(Records from a collection)
[Start of Attachment]
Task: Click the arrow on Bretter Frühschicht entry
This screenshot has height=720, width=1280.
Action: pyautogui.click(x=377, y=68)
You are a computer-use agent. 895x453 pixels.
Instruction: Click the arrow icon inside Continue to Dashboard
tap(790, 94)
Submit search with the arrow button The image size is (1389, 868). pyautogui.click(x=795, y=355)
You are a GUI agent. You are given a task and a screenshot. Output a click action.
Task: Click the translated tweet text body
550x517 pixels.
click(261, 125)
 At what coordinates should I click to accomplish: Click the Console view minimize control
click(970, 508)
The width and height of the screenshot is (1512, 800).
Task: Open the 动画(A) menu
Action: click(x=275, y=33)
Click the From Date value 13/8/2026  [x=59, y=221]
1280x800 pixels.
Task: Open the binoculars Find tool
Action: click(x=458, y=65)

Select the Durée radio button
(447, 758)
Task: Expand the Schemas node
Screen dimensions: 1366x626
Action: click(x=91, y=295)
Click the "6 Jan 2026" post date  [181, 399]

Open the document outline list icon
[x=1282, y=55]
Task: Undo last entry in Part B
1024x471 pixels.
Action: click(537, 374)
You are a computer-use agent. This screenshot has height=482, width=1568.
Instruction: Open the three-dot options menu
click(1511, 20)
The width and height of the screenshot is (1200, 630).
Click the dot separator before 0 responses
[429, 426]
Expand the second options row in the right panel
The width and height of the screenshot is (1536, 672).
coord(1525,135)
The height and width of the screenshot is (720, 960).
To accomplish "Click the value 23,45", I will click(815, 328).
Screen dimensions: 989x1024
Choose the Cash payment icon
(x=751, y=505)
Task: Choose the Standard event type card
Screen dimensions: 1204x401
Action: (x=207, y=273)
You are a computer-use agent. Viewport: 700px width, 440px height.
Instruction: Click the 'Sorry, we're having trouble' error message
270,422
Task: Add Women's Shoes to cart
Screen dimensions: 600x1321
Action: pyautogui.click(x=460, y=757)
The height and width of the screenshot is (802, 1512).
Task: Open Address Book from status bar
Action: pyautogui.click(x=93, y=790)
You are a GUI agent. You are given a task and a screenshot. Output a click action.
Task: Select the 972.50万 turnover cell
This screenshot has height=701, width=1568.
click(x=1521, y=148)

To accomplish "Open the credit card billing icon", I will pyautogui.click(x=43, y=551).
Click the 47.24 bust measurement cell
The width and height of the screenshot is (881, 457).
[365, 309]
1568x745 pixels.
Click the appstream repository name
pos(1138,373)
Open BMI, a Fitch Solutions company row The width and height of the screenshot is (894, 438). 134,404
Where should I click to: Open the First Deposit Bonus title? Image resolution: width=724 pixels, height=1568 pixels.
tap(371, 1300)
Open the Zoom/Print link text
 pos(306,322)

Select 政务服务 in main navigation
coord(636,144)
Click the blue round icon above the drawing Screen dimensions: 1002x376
[End of Attachment]
▸ PROBLEM TO SOLVE
Every record should be printed again exactly as it reads.

▸ SOLVED PROBLEM
Task: Click the arrow on Bretter Frühschicht entry
This screenshot has height=720, width=1280.
Action: pyautogui.click(x=377, y=68)
You are a computer-use agent. 895x453 pixels.
Instruction: Click the arrow icon inside Continue to Dashboard
tap(790, 94)
Submit search with the arrow button The image size is (1389, 868). pyautogui.click(x=795, y=355)
You are a GUI agent. You are given a task and a screenshot. Output a click action.
Task: Click the translated tweet text body
550x517 pixels.
click(261, 125)
 At what coordinates should I click to accomplish: Click the Console view minimize control
click(970, 508)
The width and height of the screenshot is (1512, 800).
Task: Open the 动画(A) menu
Action: click(x=275, y=33)
Click the From Date value 13/8/2026  [x=59, y=221]
1280x800 pixels.
Task: Open the binoculars Find tool
Action: click(x=458, y=65)

Select the Durée radio button
(447, 758)
Task: Expand the Schemas node
Screen dimensions: 1366x626
Action: click(x=91, y=295)
Click the "6 Jan 2026" post date  [181, 399]

Open the document outline list icon
[x=1282, y=55]
Task: Undo last entry in Part B
1024x471 pixels.
Action: click(537, 374)
You are a computer-use agent. This screenshot has height=482, width=1568.
Instruction: Open the three-dot options menu
click(1511, 20)
The width and height of the screenshot is (1200, 630).
Click the dot separator before 0 responses
[429, 426]
Expand the second options row in the right panel
The width and height of the screenshot is (1536, 672).
coord(1525,135)
The height and width of the screenshot is (720, 960).
To accomplish "Click the value 23,45", I will click(815, 328).
Screen dimensions: 989x1024
Choose the Cash payment icon
(x=751, y=505)
Task: Choose the Standard event type card
Screen dimensions: 1204x401
Action: (x=207, y=273)
You are a computer-use agent. Viewport: 700px width, 440px height.
Instruction: Click the 'Sorry, we're having trouble' error message
270,422
Task: Add Women's Shoes to cart
Screen dimensions: 600x1321
Action: pyautogui.click(x=460, y=757)
The height and width of the screenshot is (802, 1512).
Task: Open Address Book from status bar
Action: pyautogui.click(x=93, y=790)
You are a GUI agent. You are given a task and a screenshot. Output a click action.
Task: Select the 972.50万 turnover cell
This screenshot has height=701, width=1568.
click(x=1521, y=148)

To accomplish "Open the credit card billing icon", I will pyautogui.click(x=43, y=551).
Click the 47.24 bust measurement cell
The width and height of the screenshot is (881, 457).
[365, 309]
1568x745 pixels.
Click the appstream repository name
pos(1138,373)
Open BMI, a Fitch Solutions company row The width and height of the screenshot is (894, 438). 134,404
Where should I click to: Open the First Deposit Bonus title? Image resolution: width=724 pixels, height=1568 pixels.
tap(371, 1300)
Open the Zoom/Print link text
 pos(306,322)

Select 政务服务 in main navigation
coord(636,144)
Click the blue round icon above the drawing Screen dimensions: 1002x376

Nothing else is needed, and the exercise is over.